> [SELECTED EXTRACT]
—————

Ypres is now known by its Flemish name, Ieper. Menin Gate is close to the marketplace.
Wilfred Owen’s Grave, Ors, France
Wilfred Owen was a British poet and one of WWI’s most celebrated voices. He enlisted in October 1915, and his work was influenced both by battlefield trauma and the writing of his friend, Siegfried Sassoon. His poems are regarded as the finest records of firsthand experience – Anthem for Doomed Youth is among the most famous. Owen was killed one week before Armistice Day – the telegram informing his mother was delivered amid victory celebrations – and his grave can be found in the Ors Communal Cemetery.
The village of Ors lies between Le Cateau and Landrecies, 85km southeast of Lille.
When Archduke Franz Ferdinand of Austria was assassinated in Sarajevo on 28 June 1914, few would have imagined the carnage that would follow. Ferdinand was targeted by a revolutionary movement known as Young Bosnia, and his death was the catalyst that led Austria-Hungary to declare war on Serbia. Germany, allied to Austria-Hungary, soon joined the fold. The spot of Ferdinand’s death was close to the Latin Bridge in the heart of the city, and a small plaque commemorates the event. There’s no fuss and precious little pomp, but for budding historians a visit here forms part of the ultimate WWI pilgrimage.

—————

> [TASKS]
1 > In the text on WWI sites, in which cemetery is Wilfred Owen's grave?
2 > Return the part of the text on WWI sites starting with "Ypres is now" and going on through "Ors Communal Cemetery.".
3 > Supply the next part of the text on WWI sites, picking up after its final sentence.
None of the lines that come next have any bearing on this.

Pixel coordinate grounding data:

—————

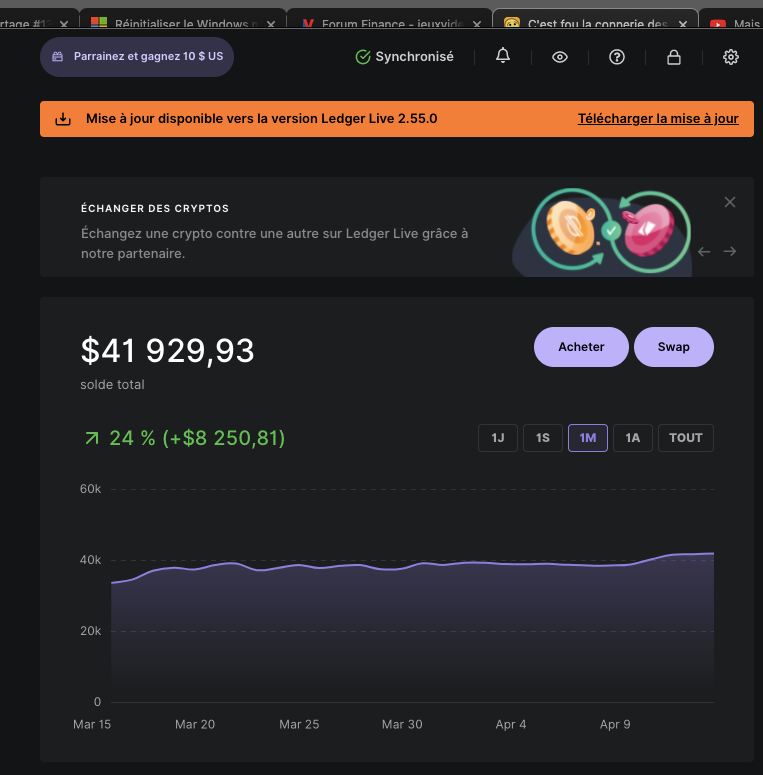Show the TOUT time range
This screenshot has width=763, height=775.
[x=686, y=438]
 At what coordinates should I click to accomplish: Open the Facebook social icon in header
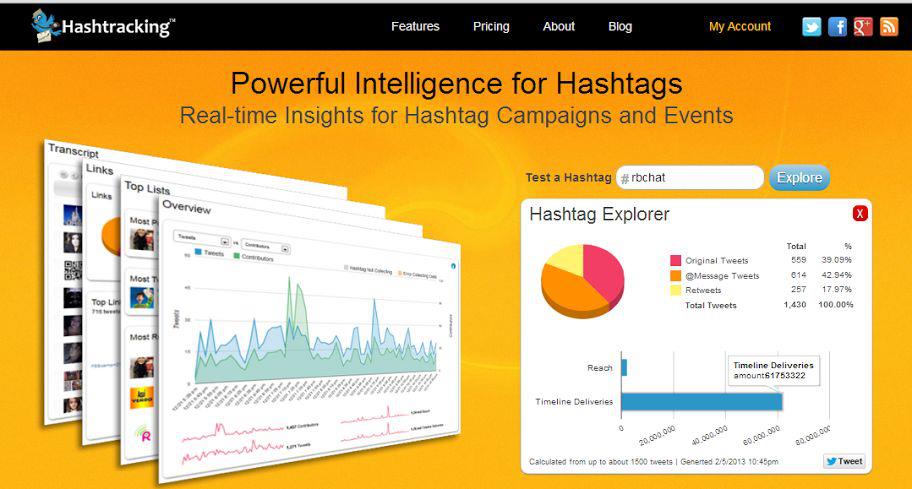838,27
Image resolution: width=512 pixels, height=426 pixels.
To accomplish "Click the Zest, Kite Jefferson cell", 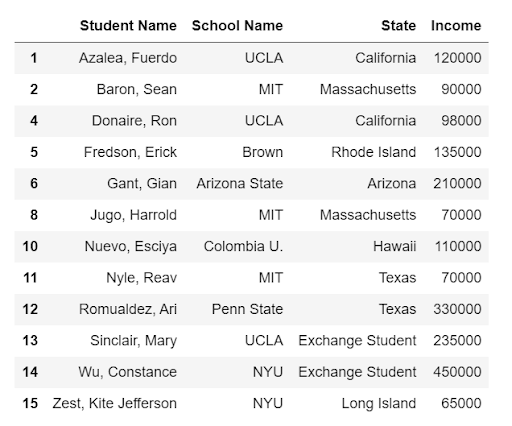I will 115,403.
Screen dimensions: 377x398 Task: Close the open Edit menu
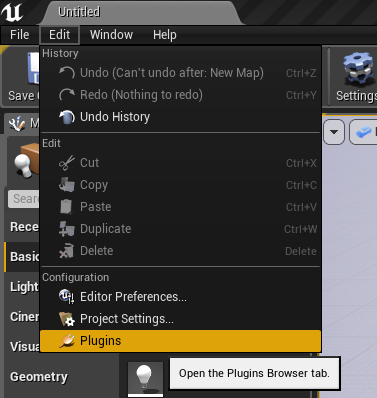[59, 35]
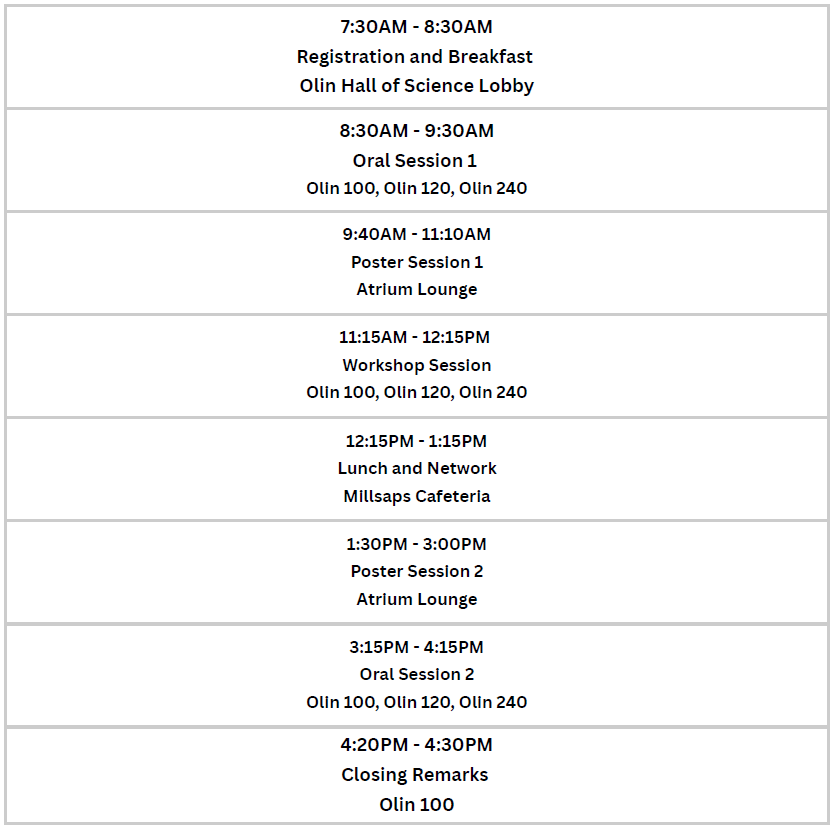The image size is (835, 829).
Task: Click the Olin Hall of Science Lobby location
Action: 416,86
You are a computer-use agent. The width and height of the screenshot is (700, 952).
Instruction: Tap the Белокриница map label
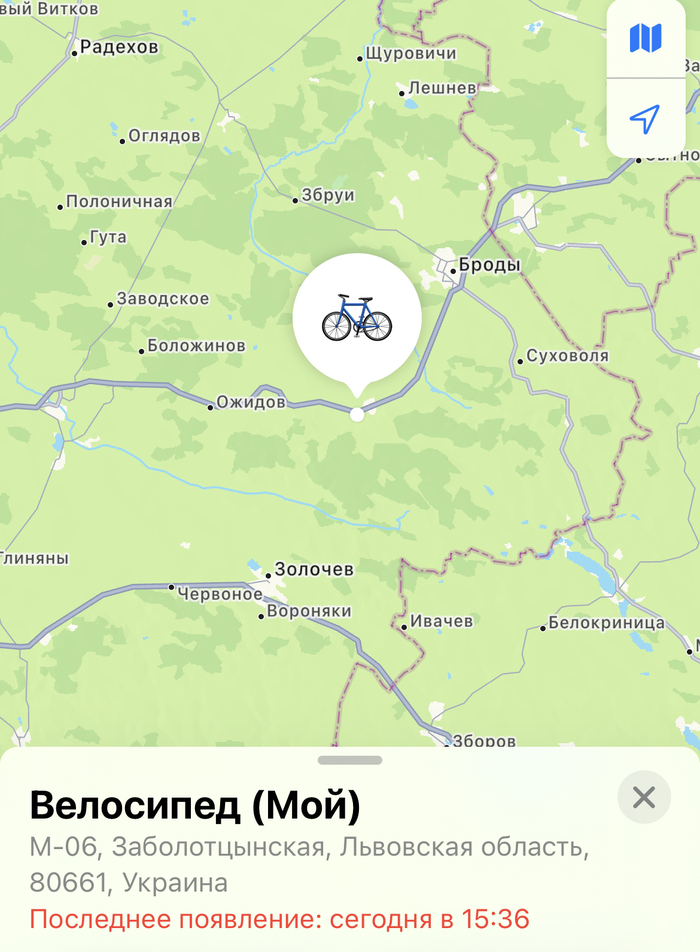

—————

> [EXPECTED RESULTS]
1 > The Ors Communal Cemetery.

2 >
Ypres is now known by its Flemish name, Ieper. Menin Gate is close to the marketplace.
Wilfred Owen’s Grave, Ors, France
Wilfred Owen was a British poet and one of WWI’s most celebrated voices. He enlisted in October 1915, and his work was influenced both by battlefield trauma and the writing of his friend, Siegfried Sassoon. His poems are regarded as the finest records of firsthand experience – Anthem for Doomed Youth is among the most famous. Owen was killed one week before Armistice Day – the telegram informing his mother was delivered amid victory celebrations – and his grave can be found in the Ors Communal Cemetery.

3 >
Sarajevo is one of Europe’s up-and-coming cities, so you can combine your history fix with top shopping and entertainment.
Armistice Glade, Rethondes, France
11 November 1918; the end of the Great War. After four long years, and with Europe on its knees, Germany accepted the armistice conditions proposed by the Allies. Under the command of Marshal Ferdinand Foch of the French Army, the selected congressmen assembled to sign the treaty. The location Foch chose was the carriage of his personal train, secluded in the tranquil forest of Compiègne. Today the forest hides a glade with a war memorial, under the gaze of Foch’s statue. Alongside lies a reconstruction of the Armistice Carriage – the original was seized by Nazi troops in WWII and destroyed in 1945.
The Armistice Glade lies between Rethondes and Compiègne (route D546). Trains (www.sncf.com) run from Paris Nord to Compiègne.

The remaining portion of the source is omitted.